The choice of subject for this picture may mean that the owner of the house liked the view of the harbour, or perhaps had a boat at, or did business through, that harbour, and had sufficient income to pay (probably) a Greek artist to reproduce the scene of the busy harbour in his house.
The fact that it was buried for some 1800 years meant that without major damage it survived long enough for us to appreciate the type of painting that was valued at the time for a house’s wall decoration.
Also included: a reproduction of the wall painting. / The student has written an illustrated text that places the eruption in context and gives an explanation that shows insight, through the inclusion of relevant primary evidence, of a range of aspects/factors contributing to the significance of the eruption.
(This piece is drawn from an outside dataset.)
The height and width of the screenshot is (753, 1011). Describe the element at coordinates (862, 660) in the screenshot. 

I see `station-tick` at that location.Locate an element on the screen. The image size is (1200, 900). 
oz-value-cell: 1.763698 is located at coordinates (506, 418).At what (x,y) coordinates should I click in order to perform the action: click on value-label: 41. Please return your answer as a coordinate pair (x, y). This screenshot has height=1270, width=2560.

For example: a perceptive explanation of a discovered wall painting of the Harbour at Stabiae, with a developed conclusion:
In the Museo Nazionale there is a 24.5 cm square wall painting of the harbour at Stabiae saved from a villa in the town of Stabiae, situated 5 km south of Pompeii. The owner of the villa must have commissioned this scene because he wanted to brighten the wall and/or because it was a favourite view.
Pliny, nephew of Pliny the Elder, the natural scientist, who after the eruption headed for Stabiae by ship to rescue people there, recorded his uncle’s observations at the time. He wrote that this town was affected by a very deep layer of ‘ashes mixed with pumice stones’. So this was likely to have been the material that for close to 1800 years prevented sunlight and moisture from destroying the picture.
While the older Pliny lay down for a rest at Stabiae, the ash and pumice reached such a height that he barely got out of the building’s door. He died on the beach from the sulphurous fumes in the air not long afterwards; these fumes would no doubt have ruined the painting too, had it not already have been covered by ash.
Now that the painting has been carefully uncovered from metres of ash, overtopped by fertile soil that has built up since, and transported to the Naples Museum, we are able to appreciate the mixture of ground level and bird’s eye views used by the painter to include much detail of the port’s activities. Hanfmann wrote of this painting “this gem of ancient topographical painting resembles . . . an aerial photograph.”
It is unlikely that a painting hanging on a wall as we would know it today, and exposed to sunlight and the atmosphere for so long, would still exist for us to examine. The eruption was a disaster for those alive at the time, but it did preserve items that we, generations later, are able to study.
Also included: a reproduction of the wall painting and a map showing the location of Mt Vesuvius, Pompeii and Stabiae.

Final grades will be decided using professional judgement based on a holistic examination of the evidence provided against the criteria in the Achievement Standard.